The earliest may be the Turing's Machine, and its language based on a finite
alphabet (or equivalently a range of integers or digits) and running in a
virtual machine (that was really virtual as it was impossible to build it
completely, given that it had infinite size. Today's computers are low
approximations of this machine, because they are bound to finite limits
(even if those limits are still growing exponentially after Moore's law).
But may be it was Blaise Pascal's calculator, the Pascaline, or the other
intermediate contributors to mechanical computing, that were described first
virtually before being ever built, like Leibniz and Reckoner?
Today these old machines can be simply emulated, just like we emulate most
Or was it the P-Code used in early versions of Pascal in a way that produced
more efficient programs than what compilers were able to produce before with
ALGOL... The P-Code has been used as long as compilers were not able to fine
tune the generated program for specific processors, it was used to simpify a
lot the development of compilers.
Some had predicted that with the progress of processors, we could avoid
producing P-code; but the opposite is happening: with the shrinking time of
life of architectures (not just the processors alone), softwares cannot
evolve so fast, and with the explosion of networking environments connecting
a lot of heterogeneous systems, the need to deploy the same software on ever
changing platforms militates for an increased used of virtual machines.

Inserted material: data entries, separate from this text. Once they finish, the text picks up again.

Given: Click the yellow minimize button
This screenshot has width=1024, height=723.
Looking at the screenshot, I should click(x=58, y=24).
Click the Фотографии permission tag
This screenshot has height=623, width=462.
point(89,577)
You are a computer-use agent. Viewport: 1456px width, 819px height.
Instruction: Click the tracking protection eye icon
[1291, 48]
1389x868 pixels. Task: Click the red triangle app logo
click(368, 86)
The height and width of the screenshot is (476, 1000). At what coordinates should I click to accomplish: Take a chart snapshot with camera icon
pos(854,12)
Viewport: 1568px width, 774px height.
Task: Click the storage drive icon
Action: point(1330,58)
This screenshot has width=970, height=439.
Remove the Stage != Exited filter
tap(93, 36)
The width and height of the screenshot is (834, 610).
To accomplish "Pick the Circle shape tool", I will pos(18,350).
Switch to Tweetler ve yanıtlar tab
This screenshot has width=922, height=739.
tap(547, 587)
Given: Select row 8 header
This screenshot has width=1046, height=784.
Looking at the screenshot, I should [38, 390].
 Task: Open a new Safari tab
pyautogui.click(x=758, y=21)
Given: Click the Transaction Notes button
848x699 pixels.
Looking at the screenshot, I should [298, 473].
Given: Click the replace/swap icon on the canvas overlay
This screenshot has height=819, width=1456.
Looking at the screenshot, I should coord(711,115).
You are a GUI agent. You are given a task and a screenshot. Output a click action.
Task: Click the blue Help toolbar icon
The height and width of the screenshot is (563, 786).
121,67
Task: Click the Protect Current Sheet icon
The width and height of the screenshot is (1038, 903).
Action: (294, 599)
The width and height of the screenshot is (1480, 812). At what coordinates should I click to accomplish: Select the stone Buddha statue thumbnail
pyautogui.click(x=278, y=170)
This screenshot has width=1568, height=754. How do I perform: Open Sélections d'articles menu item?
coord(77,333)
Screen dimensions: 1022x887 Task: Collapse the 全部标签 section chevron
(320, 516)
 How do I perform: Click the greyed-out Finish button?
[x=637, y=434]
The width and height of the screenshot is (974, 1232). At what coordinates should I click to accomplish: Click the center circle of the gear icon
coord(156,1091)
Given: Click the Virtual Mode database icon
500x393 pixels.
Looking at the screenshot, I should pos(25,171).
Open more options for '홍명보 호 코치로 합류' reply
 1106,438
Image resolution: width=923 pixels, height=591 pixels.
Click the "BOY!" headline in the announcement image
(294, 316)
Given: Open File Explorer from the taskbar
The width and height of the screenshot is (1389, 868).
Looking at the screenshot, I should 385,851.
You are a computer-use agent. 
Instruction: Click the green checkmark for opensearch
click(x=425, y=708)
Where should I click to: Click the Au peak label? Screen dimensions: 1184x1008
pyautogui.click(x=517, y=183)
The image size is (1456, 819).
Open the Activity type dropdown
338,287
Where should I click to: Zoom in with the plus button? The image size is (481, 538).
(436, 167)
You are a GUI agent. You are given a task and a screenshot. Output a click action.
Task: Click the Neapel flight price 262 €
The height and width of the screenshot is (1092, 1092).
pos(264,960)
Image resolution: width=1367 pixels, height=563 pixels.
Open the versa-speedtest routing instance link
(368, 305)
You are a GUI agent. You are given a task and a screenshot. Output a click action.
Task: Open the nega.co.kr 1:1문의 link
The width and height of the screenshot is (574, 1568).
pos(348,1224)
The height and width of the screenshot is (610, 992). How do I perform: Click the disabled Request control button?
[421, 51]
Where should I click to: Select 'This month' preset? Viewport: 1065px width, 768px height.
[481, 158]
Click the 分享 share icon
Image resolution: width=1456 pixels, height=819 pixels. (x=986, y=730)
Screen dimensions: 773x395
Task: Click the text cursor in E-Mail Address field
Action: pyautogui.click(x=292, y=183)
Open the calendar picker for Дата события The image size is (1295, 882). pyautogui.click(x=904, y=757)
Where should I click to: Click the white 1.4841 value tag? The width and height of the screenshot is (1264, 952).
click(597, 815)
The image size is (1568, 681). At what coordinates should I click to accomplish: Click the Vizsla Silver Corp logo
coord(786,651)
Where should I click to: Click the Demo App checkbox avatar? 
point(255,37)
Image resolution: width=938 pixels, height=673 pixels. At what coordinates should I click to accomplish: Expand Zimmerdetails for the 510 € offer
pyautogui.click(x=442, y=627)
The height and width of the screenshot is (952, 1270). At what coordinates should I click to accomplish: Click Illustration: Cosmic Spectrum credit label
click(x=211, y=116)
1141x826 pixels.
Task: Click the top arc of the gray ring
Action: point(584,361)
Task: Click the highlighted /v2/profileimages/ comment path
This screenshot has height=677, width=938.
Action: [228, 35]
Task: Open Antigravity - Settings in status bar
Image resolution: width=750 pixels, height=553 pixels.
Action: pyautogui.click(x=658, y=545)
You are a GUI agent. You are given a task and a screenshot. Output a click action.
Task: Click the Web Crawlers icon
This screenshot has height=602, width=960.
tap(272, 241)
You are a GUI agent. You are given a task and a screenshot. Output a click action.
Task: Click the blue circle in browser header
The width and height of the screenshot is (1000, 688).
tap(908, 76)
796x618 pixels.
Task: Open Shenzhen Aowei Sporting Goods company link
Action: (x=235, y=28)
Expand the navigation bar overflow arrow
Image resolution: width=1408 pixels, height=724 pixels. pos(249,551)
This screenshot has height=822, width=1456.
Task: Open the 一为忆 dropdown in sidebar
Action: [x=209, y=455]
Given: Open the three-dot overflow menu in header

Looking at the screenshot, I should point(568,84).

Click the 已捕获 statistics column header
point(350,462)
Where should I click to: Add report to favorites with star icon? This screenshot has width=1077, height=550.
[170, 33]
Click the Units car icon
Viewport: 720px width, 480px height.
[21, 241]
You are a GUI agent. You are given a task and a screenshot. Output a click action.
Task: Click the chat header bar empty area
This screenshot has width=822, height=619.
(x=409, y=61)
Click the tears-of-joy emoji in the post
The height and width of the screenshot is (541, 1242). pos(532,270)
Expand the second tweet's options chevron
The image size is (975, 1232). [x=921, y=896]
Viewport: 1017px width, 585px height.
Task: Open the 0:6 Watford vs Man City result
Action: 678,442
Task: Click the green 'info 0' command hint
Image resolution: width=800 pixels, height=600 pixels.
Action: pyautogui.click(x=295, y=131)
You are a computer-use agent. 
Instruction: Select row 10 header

As it becomes now impossible to predict where the software will atually run
(because it will be the task of a networking OS to allocate the ressources
and schedule the software on them according to local constraints or
policies, maximum available resources and minimum software requirements) we
need now intermediate languages that can run on many environments but that
can be recompiled and tuned almost automatically without the need of humane
So the P-code is not dead. However the new development of compilers has
increased the nyumber of layers and this process is now too complex to
manage by a few programmers, and costs a lot with lots of people involved to
test it. So there are reallynot a lot of efforts that can be sustained to
develop an common VM. Today, two of them are competing: the Java VM (JVM)
and the CLR environment for .Net, that are capitalizig the most massive
budgets for the development of new applications (most of them running on
There are other competing VMs (including Parrot which is not known by many
except a frange of Python programmers, or the "V8" JScript engine developed
by Google for Chrome). But for now there's still not "THE" ultimate portable
VM for all needs.
If it existed, we would already have an ISO standard for it (just like we
have a ISO standard for OpenType, characters, scripts, metric systems, and
ISO standards regulating their use if necessary), and we could immediately
start abandonning all natively compiled programs.
But we can contour some features that this VM should support: strong
security mechanisms and multiple isolation levels; transparent deployment;
failsafe backup aith automatic recovery; plug-n-play for the added
resources; automatic topology building and discovery; automatic
reconfiguration of this topology; unlimited number of processors; unlimited
number of users, realms, identities; multiple processes, parallelism,
multithreading; resolution of time constraints; stability of the system
including during or after failure and recovery... Debuffingand monitoring
facilities. Pssibilities to control directly the scheduling or chreate
sub-scheduling of some groups using more restrictive deployment constraints
for the hardware nodes where the VM will run. And of course trnsparent to
programming languages and to user's locales (including natural languages and
scripts used in localizable resources).
We are still very far from these objectives. The bytecode used for the VM is
secondary; may be there will be the need for several bytecodes, one for each
abstraction layer in the final architecture. Many of the existing bytecodes
of tody will continue to evolve, they are not molded in bronze, and I don't
see te interest of asigning specific codepoints to abstract VM instructios
that will just be useful for possibly a couple of years.